# Problem:
Whatever appears in the records, write it out again exactly.

# Data to examine:
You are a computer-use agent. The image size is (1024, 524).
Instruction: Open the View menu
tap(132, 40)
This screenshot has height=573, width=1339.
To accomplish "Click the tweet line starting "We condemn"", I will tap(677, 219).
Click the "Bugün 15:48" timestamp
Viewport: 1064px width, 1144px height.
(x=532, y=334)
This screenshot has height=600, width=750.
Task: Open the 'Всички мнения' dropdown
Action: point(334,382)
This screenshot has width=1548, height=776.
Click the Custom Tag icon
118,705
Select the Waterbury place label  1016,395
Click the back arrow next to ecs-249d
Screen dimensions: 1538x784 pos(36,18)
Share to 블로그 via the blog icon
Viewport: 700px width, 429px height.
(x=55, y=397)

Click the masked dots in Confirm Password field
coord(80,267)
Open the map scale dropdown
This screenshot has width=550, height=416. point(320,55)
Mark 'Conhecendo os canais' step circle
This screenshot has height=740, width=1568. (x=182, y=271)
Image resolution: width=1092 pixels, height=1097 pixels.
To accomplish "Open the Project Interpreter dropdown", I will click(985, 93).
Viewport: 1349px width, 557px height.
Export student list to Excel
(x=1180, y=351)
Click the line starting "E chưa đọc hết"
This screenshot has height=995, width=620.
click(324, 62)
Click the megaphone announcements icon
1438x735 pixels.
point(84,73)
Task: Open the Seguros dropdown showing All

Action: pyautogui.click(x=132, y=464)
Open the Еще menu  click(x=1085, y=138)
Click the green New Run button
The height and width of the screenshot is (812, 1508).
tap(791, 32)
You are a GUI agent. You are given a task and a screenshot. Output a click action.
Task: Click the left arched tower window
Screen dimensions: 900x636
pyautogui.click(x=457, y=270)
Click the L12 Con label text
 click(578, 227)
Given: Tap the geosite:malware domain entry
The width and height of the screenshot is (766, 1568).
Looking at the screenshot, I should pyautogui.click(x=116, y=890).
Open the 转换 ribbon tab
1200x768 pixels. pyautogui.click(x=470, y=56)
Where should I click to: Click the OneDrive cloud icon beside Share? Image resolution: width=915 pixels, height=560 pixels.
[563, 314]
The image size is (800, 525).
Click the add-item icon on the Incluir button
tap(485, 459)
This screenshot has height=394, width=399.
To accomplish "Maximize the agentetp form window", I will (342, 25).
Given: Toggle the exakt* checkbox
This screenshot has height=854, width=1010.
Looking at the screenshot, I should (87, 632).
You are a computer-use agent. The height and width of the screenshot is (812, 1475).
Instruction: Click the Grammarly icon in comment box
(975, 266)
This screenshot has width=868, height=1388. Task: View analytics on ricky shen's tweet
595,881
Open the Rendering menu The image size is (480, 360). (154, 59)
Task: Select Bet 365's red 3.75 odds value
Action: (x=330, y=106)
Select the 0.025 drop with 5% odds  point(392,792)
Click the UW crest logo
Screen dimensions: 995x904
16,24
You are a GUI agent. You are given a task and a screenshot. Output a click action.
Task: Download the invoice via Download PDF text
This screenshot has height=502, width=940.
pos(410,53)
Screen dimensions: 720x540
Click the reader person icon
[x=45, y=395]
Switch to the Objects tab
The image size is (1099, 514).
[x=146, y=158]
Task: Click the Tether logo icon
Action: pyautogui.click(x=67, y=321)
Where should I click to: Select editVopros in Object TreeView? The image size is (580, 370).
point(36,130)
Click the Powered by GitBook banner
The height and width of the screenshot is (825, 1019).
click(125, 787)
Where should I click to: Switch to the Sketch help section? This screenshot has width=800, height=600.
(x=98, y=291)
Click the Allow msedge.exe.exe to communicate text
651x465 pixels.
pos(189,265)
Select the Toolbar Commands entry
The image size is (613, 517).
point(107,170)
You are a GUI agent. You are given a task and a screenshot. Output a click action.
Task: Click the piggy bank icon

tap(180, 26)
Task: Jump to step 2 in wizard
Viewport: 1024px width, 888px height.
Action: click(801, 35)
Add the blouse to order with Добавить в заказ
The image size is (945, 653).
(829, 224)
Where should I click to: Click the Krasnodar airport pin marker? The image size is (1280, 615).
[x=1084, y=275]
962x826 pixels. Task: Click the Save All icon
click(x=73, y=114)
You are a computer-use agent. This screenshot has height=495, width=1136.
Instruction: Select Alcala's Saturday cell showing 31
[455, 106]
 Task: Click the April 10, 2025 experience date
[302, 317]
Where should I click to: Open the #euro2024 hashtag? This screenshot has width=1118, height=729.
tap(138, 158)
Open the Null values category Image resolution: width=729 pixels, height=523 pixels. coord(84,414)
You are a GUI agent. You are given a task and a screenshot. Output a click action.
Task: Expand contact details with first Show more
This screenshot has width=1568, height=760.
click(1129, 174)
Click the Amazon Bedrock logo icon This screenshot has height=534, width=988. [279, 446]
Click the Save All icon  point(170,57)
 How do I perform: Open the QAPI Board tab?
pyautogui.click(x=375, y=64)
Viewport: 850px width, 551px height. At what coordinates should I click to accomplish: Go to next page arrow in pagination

# Result of the task:
You are a computer-use agent. The image size is (1024, 524).
Instruction: Open the View menu
tap(132, 40)
This screenshot has height=573, width=1339.
To accomplish "Click the tweet line starting "We condemn"", I will tap(677, 219).
Click the "Bugün 15:48" timestamp
Viewport: 1064px width, 1144px height.
(x=532, y=334)
This screenshot has height=600, width=750.
Task: Open the 'Всички мнения' dropdown
Action: point(334,382)
This screenshot has width=1548, height=776.
Click the Custom Tag icon
118,705
Select the Waterbury place label  1016,395
Click the back arrow next to ecs-249d
Screen dimensions: 1538x784 pos(36,18)
Share to 블로그 via the blog icon
Viewport: 700px width, 429px height.
(x=55, y=397)

Click the masked dots in Confirm Password field
coord(80,267)
Open the map scale dropdown
This screenshot has width=550, height=416. point(320,55)
Mark 'Conhecendo os canais' step circle
This screenshot has height=740, width=1568. (x=182, y=271)
Image resolution: width=1092 pixels, height=1097 pixels.
To accomplish "Open the Project Interpreter dropdown", I will click(985, 93).
Viewport: 1349px width, 557px height.
Export student list to Excel
(x=1180, y=351)
Click the line starting "E chưa đọc hết"
This screenshot has height=995, width=620.
click(324, 62)
Click the megaphone announcements icon
1438x735 pixels.
point(84,73)
Task: Open the Seguros dropdown showing All

Action: pyautogui.click(x=132, y=464)
Open the Еще menu  click(x=1085, y=138)
Click the green New Run button
The height and width of the screenshot is (812, 1508).
tap(791, 32)
You are a GUI agent. You are given a task and a screenshot. Output a click action.
Task: Click the left arched tower window
Screen dimensions: 900x636
pyautogui.click(x=457, y=270)
Click the L12 Con label text
 click(578, 227)
Given: Tap the geosite:malware domain entry
The width and height of the screenshot is (766, 1568).
Looking at the screenshot, I should pyautogui.click(x=116, y=890).
Open the 转换 ribbon tab
1200x768 pixels. pyautogui.click(x=470, y=56)
Where should I click to: Click the OneDrive cloud icon beside Share? Image resolution: width=915 pixels, height=560 pixels.
[563, 314]
The image size is (800, 525).
Click the add-item icon on the Incluir button
tap(485, 459)
This screenshot has height=394, width=399.
To accomplish "Maximize the agentetp form window", I will (342, 25).
Given: Toggle the exakt* checkbox
This screenshot has height=854, width=1010.
Looking at the screenshot, I should (87, 632).
You are a computer-use agent. The height and width of the screenshot is (812, 1475).
Instruction: Click the Grammarly icon in comment box
(975, 266)
This screenshot has width=868, height=1388. Task: View analytics on ricky shen's tweet
595,881
Open the Rendering menu The image size is (480, 360). (154, 59)
Task: Select Bet 365's red 3.75 odds value
Action: (x=330, y=106)
Select the 0.025 drop with 5% odds  point(392,792)
Click the UW crest logo
Screen dimensions: 995x904
16,24
You are a GUI agent. You are given a task and a screenshot. Output a click action.
Task: Download the invoice via Download PDF text
This screenshot has height=502, width=940.
pos(410,53)
Screen dimensions: 720x540
Click the reader person icon
[x=45, y=395]
Switch to the Objects tab
The image size is (1099, 514).
[x=146, y=158]
Task: Click the Tether logo icon
Action: pyautogui.click(x=67, y=321)
Where should I click to: Select editVopros in Object TreeView? The image size is (580, 370).
point(36,130)
Click the Powered by GitBook banner
The height and width of the screenshot is (825, 1019).
click(125, 787)
Where should I click to: Switch to the Sketch help section? This screenshot has width=800, height=600.
(x=98, y=291)
Click the Allow msedge.exe.exe to communicate text
651x465 pixels.
pos(189,265)
Select the Toolbar Commands entry
The image size is (613, 517).
point(107,170)
You are a GUI agent. You are given a task and a screenshot. Output a click action.
Task: Click the piggy bank icon

tap(180, 26)
Task: Jump to step 2 in wizard
Viewport: 1024px width, 888px height.
Action: click(801, 35)
Add the blouse to order with Добавить в заказ
The image size is (945, 653).
(829, 224)
Where should I click to: Click the Krasnodar airport pin marker? The image size is (1280, 615).
[x=1084, y=275]
962x826 pixels. Task: Click the Save All icon
click(x=73, y=114)
You are a computer-use agent. This screenshot has height=495, width=1136.
Instruction: Select Alcala's Saturday cell showing 31
[455, 106]
 Task: Click the April 10, 2025 experience date
[302, 317]
Where should I click to: Open the #euro2024 hashtag? This screenshot has width=1118, height=729.
tap(138, 158)
Open the Null values category Image resolution: width=729 pixels, height=523 pixels. coord(84,414)
You are a GUI agent. You are given a task and a screenshot. Output a click action.
Task: Expand contact details with first Show more
This screenshot has width=1568, height=760.
click(1129, 174)
Click the Amazon Bedrock logo icon This screenshot has height=534, width=988. [279, 446]
Click the Save All icon  point(170,57)
 How do I perform: Open the QAPI Board tab?
pyautogui.click(x=375, y=64)
Viewport: 850px width, 551px height. At what coordinates should I click to accomplish: Go to next page arrow in pagination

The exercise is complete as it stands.